2.10.2 Inbox — Channels and Connected Sources
The Inbox aggregates communication from multiple external and internal origins through a unified channel abstraction. A channel represents a technical and semantic bridge between Praisma Hub and an external system, platform, or internal service. Channels normalize inbound and outbound messages into a consistent conversation model while preserving source-specific metadata for traceability, automation, and compliance.
Channel Abstraction Model
Each channel is defined as a first-class entity with explicit configuration, authentication scope, and lifecycle state. Channels are not UI constructs; they are infrastructural objects that govern how data enters and exits the Inbox.
Core properties include:
Channel type (social, email, webhook, internal)
Authentication context and permissions
Message directionality (inbound, outbound, bidirectional)
Activation and suspension state
This abstraction allows heterogeneous sources to behave uniformly at the Inbox level without leaking protocol-specific complexity into conversation handling.
Connected Source Mapping
Incoming events from connected sources are deterministically mapped to conversations and threads. Mapping rules are stable and idempotent to prevent duplication during retries or delayed delivery.
Typical mapping keys include:
External thread or conversation identifiers
Participant or sender identifiers
Channel-specific correlation IDs
Example pseudo-mapping logic:
$conversation = Conversation::firstOrCreate([ 'channel_id' => $channel->id, 'external_reference' => $payload['thread_id'], ]); $conversation->messages()->create([ 'direction' => 'inbound', 'source' => $channel->type, 'payload' => $payload, ]);Authentication and Permissions
Each channel operates under a scoped authentication context.

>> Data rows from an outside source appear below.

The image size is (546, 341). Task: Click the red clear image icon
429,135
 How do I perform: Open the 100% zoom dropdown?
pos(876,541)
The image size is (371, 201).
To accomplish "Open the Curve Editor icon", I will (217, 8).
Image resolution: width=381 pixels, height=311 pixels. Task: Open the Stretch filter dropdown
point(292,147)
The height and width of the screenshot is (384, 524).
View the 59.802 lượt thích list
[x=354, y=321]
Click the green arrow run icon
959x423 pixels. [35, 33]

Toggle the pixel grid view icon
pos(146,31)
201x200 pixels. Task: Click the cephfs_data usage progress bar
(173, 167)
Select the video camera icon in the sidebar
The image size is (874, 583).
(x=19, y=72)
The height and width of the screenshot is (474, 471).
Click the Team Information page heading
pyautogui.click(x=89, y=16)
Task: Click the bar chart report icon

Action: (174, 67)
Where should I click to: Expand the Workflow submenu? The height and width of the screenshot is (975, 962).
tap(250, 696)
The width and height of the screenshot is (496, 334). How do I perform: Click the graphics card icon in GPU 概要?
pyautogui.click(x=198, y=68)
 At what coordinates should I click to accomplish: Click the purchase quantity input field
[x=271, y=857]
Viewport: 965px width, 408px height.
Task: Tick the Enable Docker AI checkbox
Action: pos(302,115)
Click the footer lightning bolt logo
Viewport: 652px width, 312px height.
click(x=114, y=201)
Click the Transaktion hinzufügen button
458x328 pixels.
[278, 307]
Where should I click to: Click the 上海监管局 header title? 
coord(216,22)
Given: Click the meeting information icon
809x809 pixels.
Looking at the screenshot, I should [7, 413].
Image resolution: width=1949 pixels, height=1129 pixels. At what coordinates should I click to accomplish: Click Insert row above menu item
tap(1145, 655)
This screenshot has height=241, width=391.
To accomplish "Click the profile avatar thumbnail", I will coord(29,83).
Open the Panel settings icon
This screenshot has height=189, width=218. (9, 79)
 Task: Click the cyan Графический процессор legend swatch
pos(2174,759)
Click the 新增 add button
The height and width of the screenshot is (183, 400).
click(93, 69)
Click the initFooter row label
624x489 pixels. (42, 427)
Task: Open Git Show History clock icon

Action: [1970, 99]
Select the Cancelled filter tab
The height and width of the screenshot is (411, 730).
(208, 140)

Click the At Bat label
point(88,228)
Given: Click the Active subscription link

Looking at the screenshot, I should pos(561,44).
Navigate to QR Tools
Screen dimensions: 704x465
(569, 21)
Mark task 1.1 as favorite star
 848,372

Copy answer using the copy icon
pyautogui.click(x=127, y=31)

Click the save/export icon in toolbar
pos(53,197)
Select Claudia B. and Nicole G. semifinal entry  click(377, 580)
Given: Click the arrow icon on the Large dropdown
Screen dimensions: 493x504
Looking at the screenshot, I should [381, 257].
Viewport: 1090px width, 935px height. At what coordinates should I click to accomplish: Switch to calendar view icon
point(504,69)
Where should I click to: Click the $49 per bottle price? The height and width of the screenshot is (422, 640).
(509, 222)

Tokens, secrets, or credentials are stored encrypted and resolved at runtime only when required. Permissions are evaluated at both the channel and action level to ensure that only authorized operations are performed.
Channel permissions govern:
Read access to incoming messages
Write or reply capabilities
Event subscription scope
Example configuration fragment:
{ "channel": "instagram", "permissions": ["messages.read","messages.write"], "status": "active" }Message Normalization
All inbound messages are normalized into a canonical internal schema before persistence. This schema abstracts away protocol differences while retaining raw payloads for audit and debugging.
Normalized fields typically include:
Message body and attachments
Sender identity and role
Timestamps and delivery status
Raw source payload (immutable)
This ensures that downstream features such as analytics, automation, and search operate consistently across channels.
Reliability, Retries, and Idempotency
Connected channels are designed to tolerate network failures and third-party instability. Inbound processing is idempotent, and outbound delivery supports retries with exponential backoff where applicable.
Key guarantees:
Duplicate events do not create duplicate messages
Temporary failures do not corrupt conversation state
Delivery outcomes are explicitly recorded
Example retry-safe handler:
if ($event->alreadyProcessed()) { return; } $event->markProcessed(); $inboxService->handle($event);Channel Lifecycle Management
Channels can be enabled, disabled, or rotated without impacting existing conversations. Historical data remains accessible even when a channel is disconnected or credentials expire.
Lifecycle actions include:
Credential rotation
Temporary suspension
Permanent disconnection
These actions never delete conversation or message data.
Security and Isolation
All channel operations are tenant-scoped and isolated by design. No channel can read or write data outside its assigned tenant or organization context. Secrets are never exposed to the client layer.